The Postmodern Mythology of Michel Tournier
Melissa Panek
The Postmodern Mythology of Michel Tournier
Melissa Panek
Michel Tournier defines the supreme mission of a writer to be the creation of a mythology which allows for interaction with his readers, who seem to be losing their critical faculties in our contemporary, postmodern world dominated by consumption and dizzying technological advances. Our contemporary society has changed due to the end of the modern era with its reigning ideologies. Collapsing after the atrocities of the Second World War, Modernity and the artistic and literary reactions referred to as modernism, have likewise been transformed. Myth continues to represent the collectivity of human existence, yet, in the short stories and novels of Michel Tournier, myth represents the collapse of the all-encompassing ideologies inherent to the Modern era. The grand narratives of Modernity such as Christianity and Man’s reason have been deconstructed in the postmodern era. The mythology of Michel Tournier expresses these trends towards the dissolution of Modernity and creates individual, mini narratives which emphasize the particularity of individual existence.Tournier takes established mythical models rooted in Christianity, fables and legends of Western Civilization and re-contextualizes them. Through a semiotic reworking of core binary pairs of a myth, Tournier creates a third-order level of representation which modifies the mythical model. The works of le Roi des Aulnes, Gilles et Jeanne, and Vendredi are illustrious of this third-order level of signification. According to Ferdinand de Saussure, Roland Barthes and Claude Levi-Strauss, the structural make-up of myth transforms established meanings according to the dominant cultural code.
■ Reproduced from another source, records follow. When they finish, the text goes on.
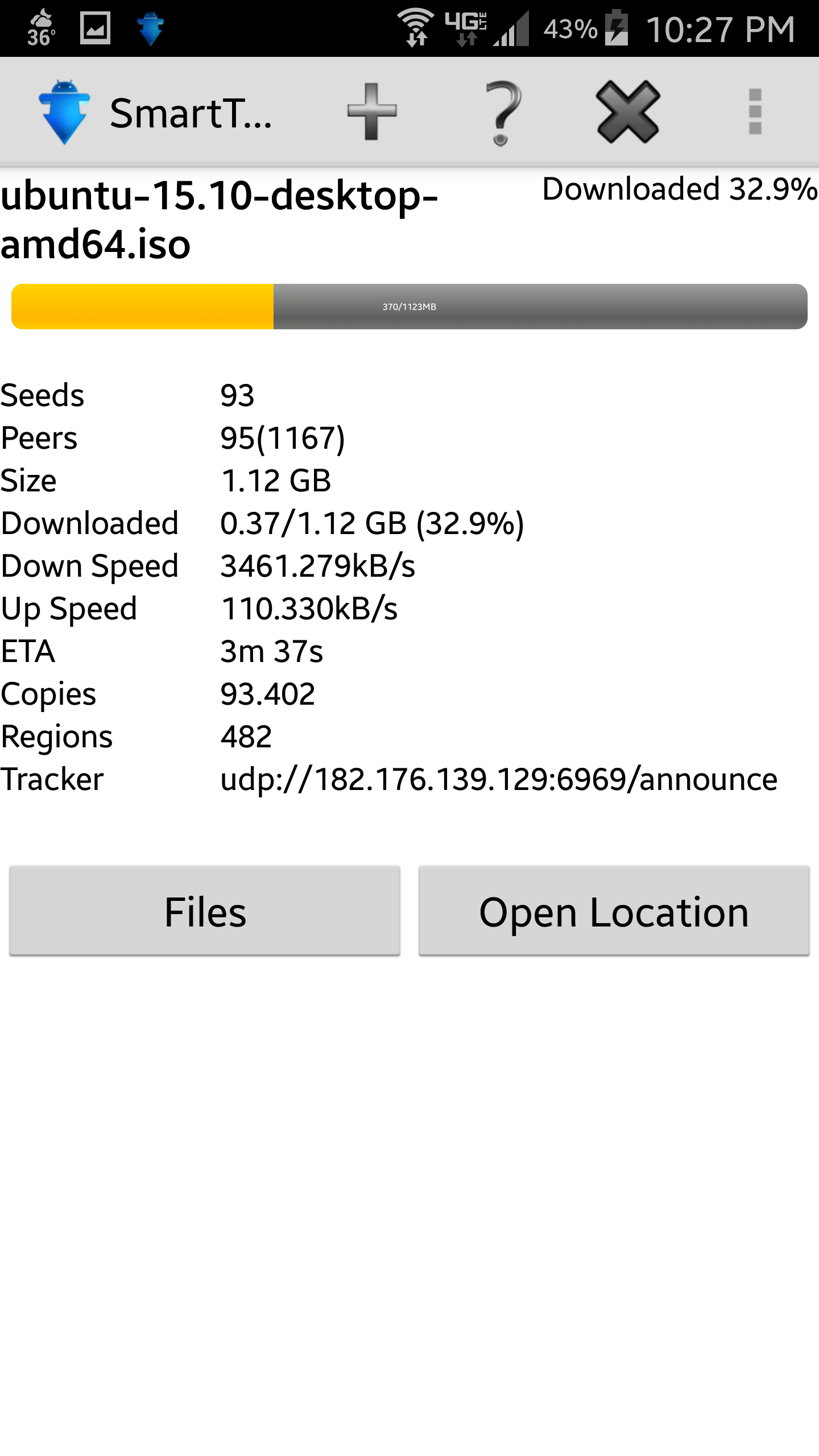Tap the plus icon to add torrent

pos(372,112)
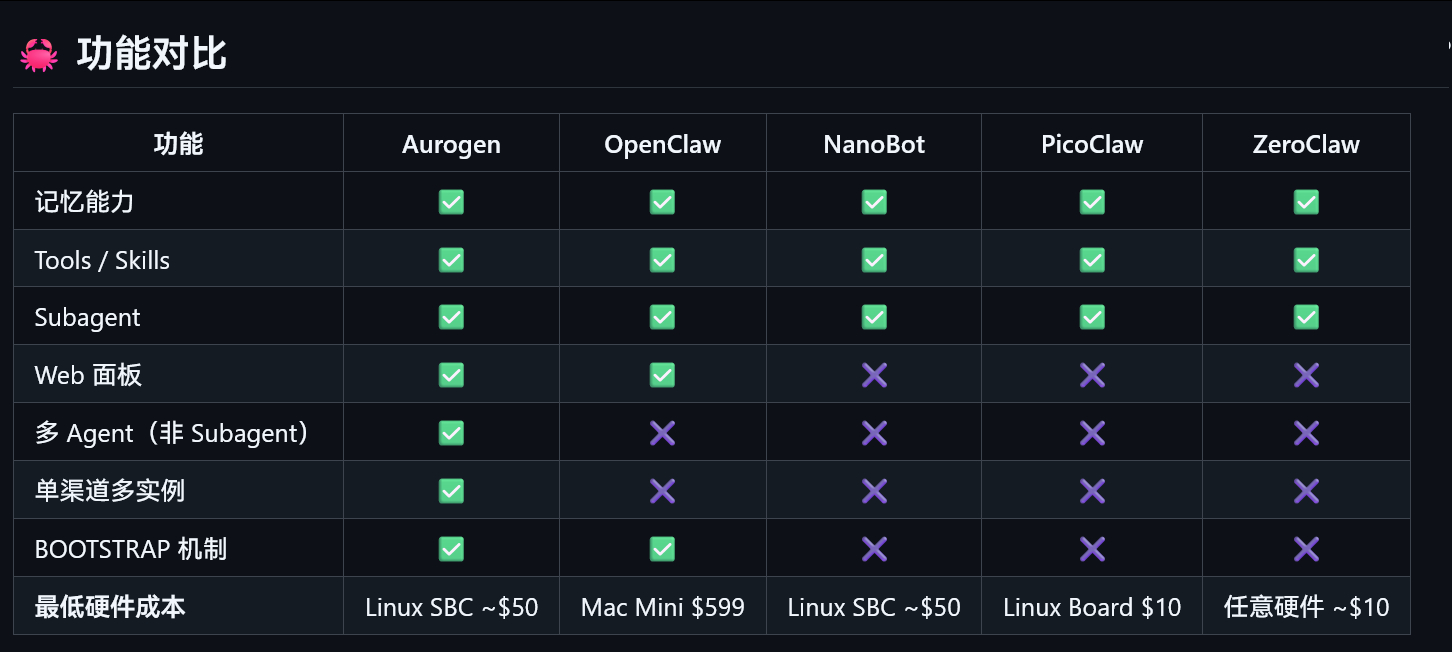Click the purple cross for OpenClaw 单渠道多实例
The image size is (1452, 652).
click(x=662, y=491)

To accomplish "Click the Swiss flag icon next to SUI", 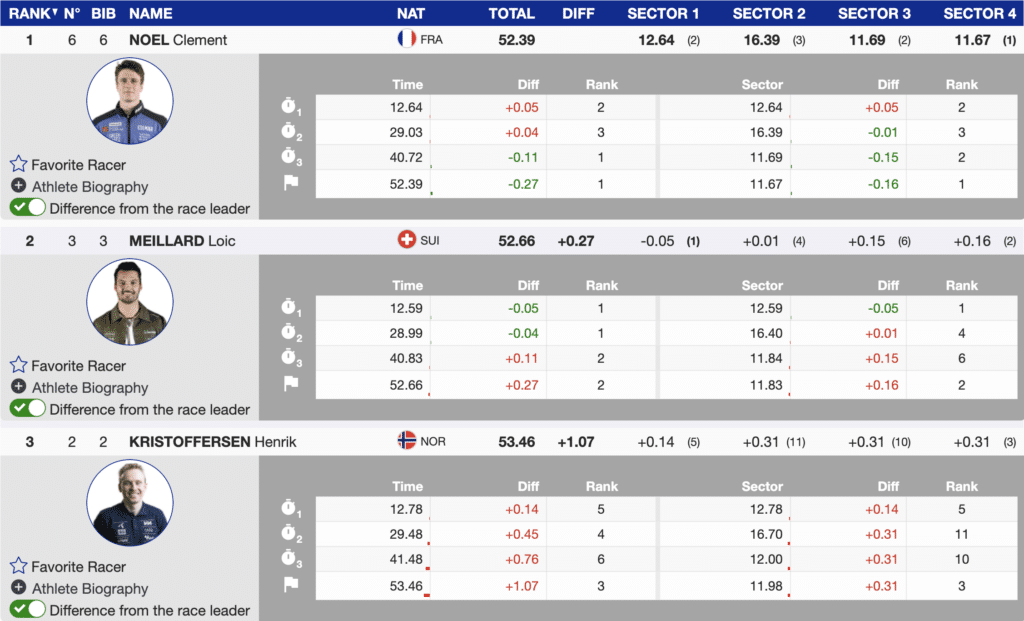I will click(x=406, y=241).
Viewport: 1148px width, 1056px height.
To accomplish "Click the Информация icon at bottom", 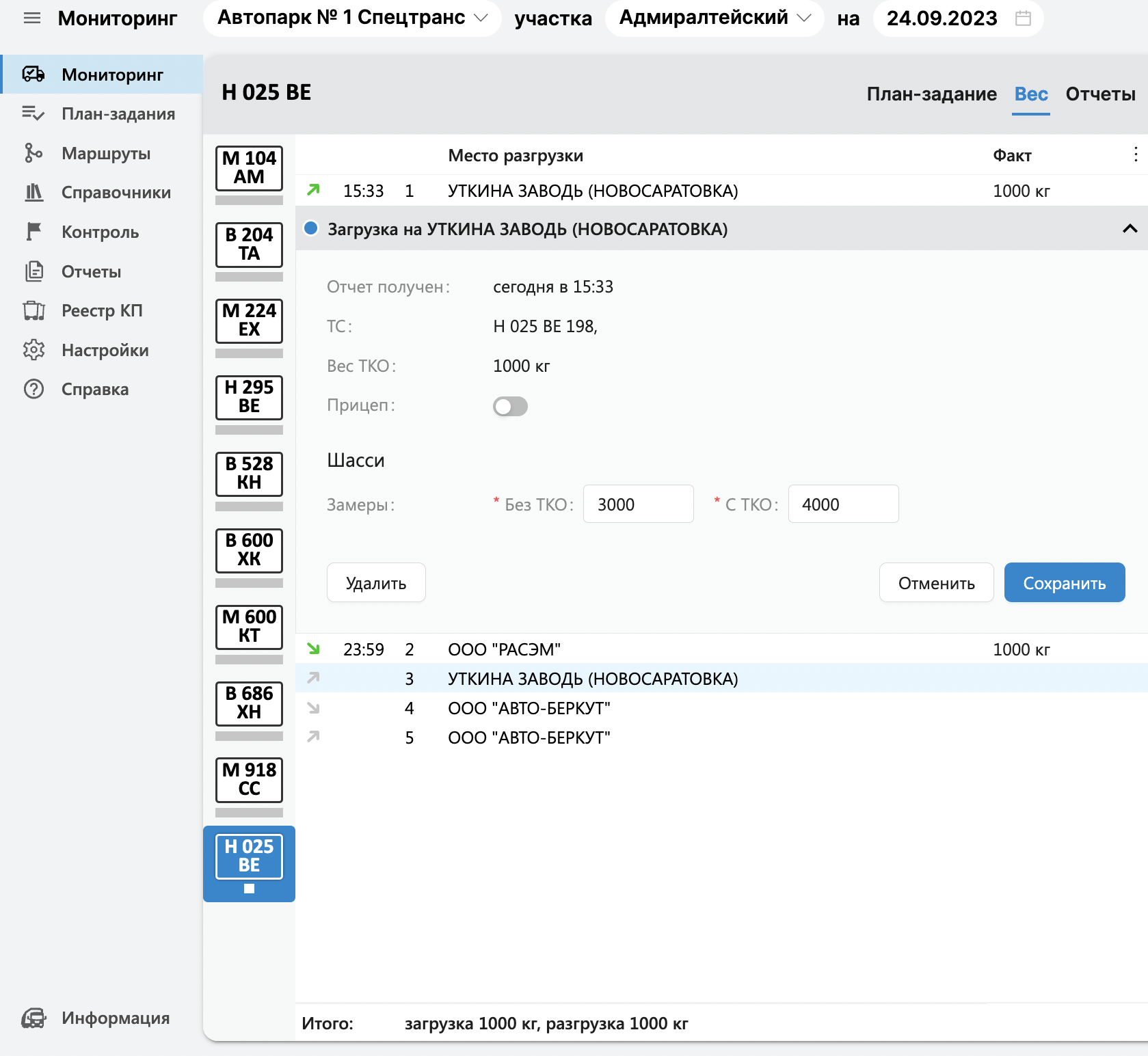I will [33, 1018].
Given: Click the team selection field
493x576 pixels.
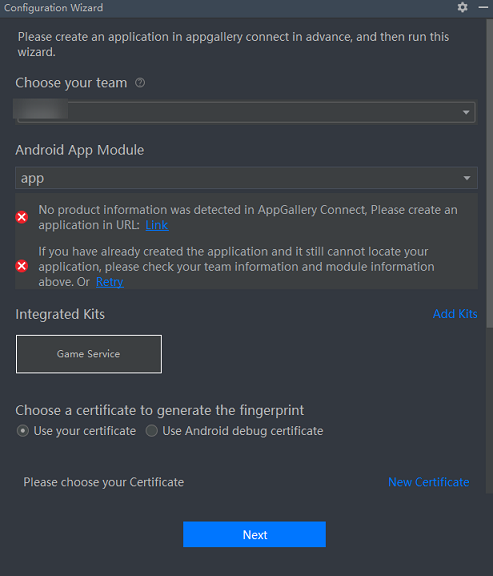Looking at the screenshot, I should [246, 112].
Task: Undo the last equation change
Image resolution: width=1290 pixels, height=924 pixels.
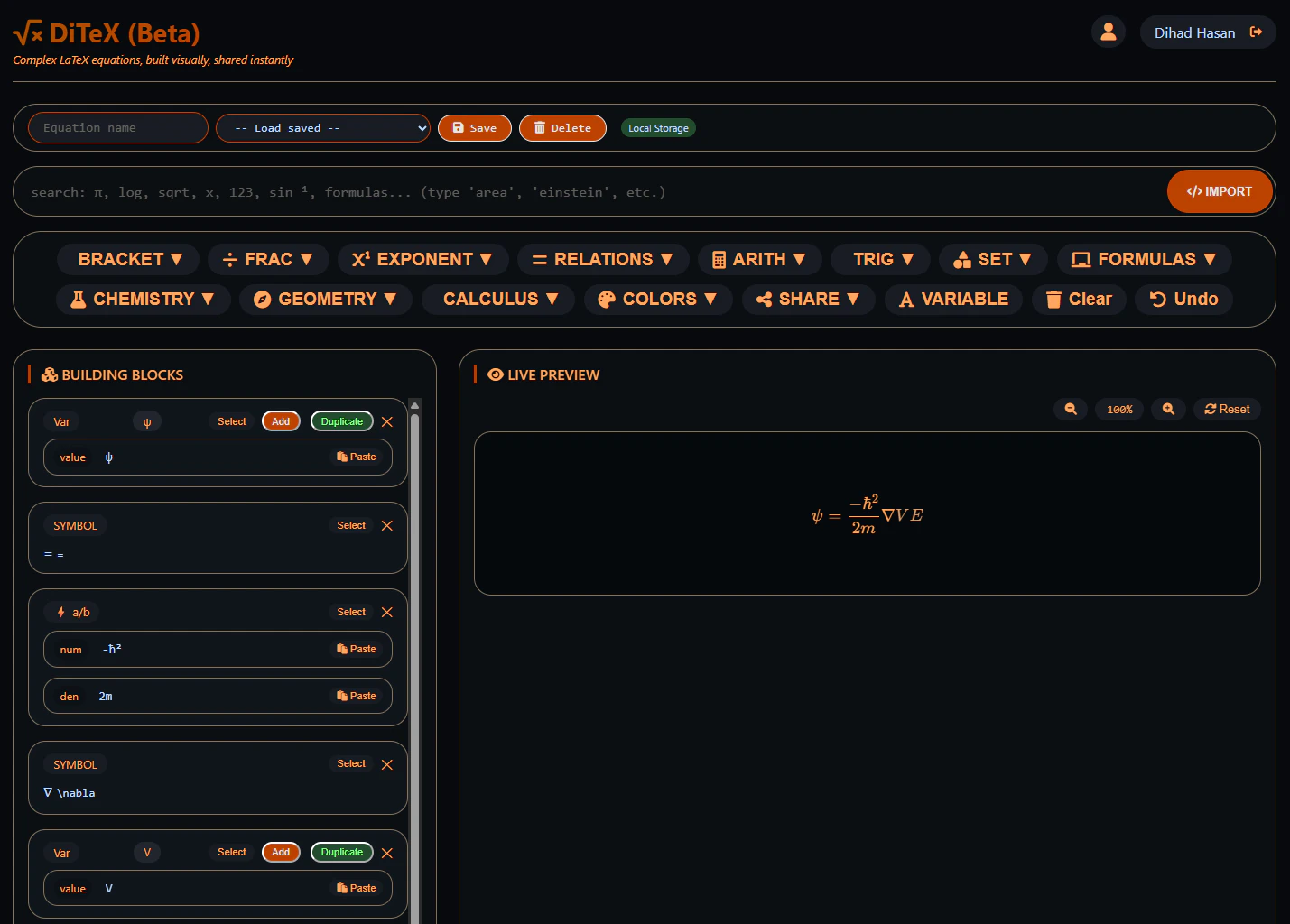Action: pyautogui.click(x=1183, y=299)
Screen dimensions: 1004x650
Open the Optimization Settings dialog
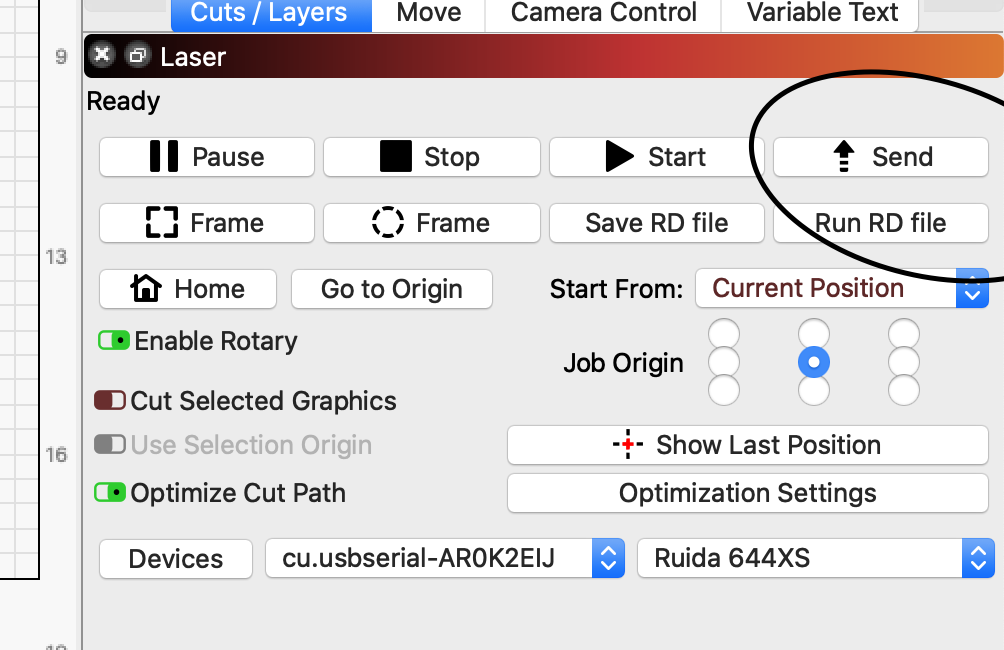coord(748,493)
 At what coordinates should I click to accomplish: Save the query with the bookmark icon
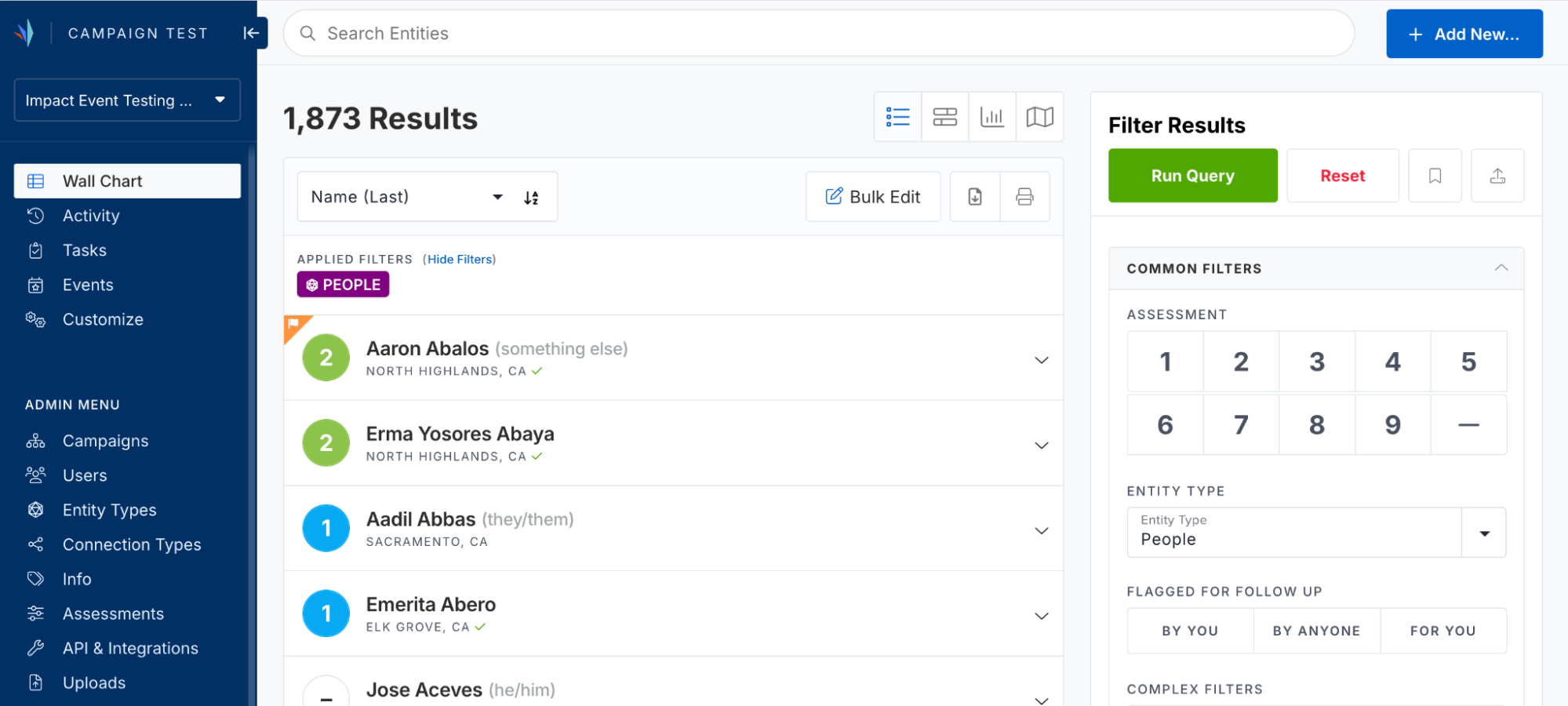coord(1434,176)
Barthes’ semiological study of myth reveals the levels of representation through which myth creates meaning. Myth builds upon the denotative first-order level of language and through a connotative process, creates a second-order level. This connotative process does not end on this second-order, for in the writings of Tournier, this semiological process is continued to a third-order which re-contextualizes the myth again. Tournier adapts myth to the unique traits of the postmodern era including deconstruction and playfulness by allowing the reader to provide the context of the story. As such we, the reader, take the place as author of our own individual mythology.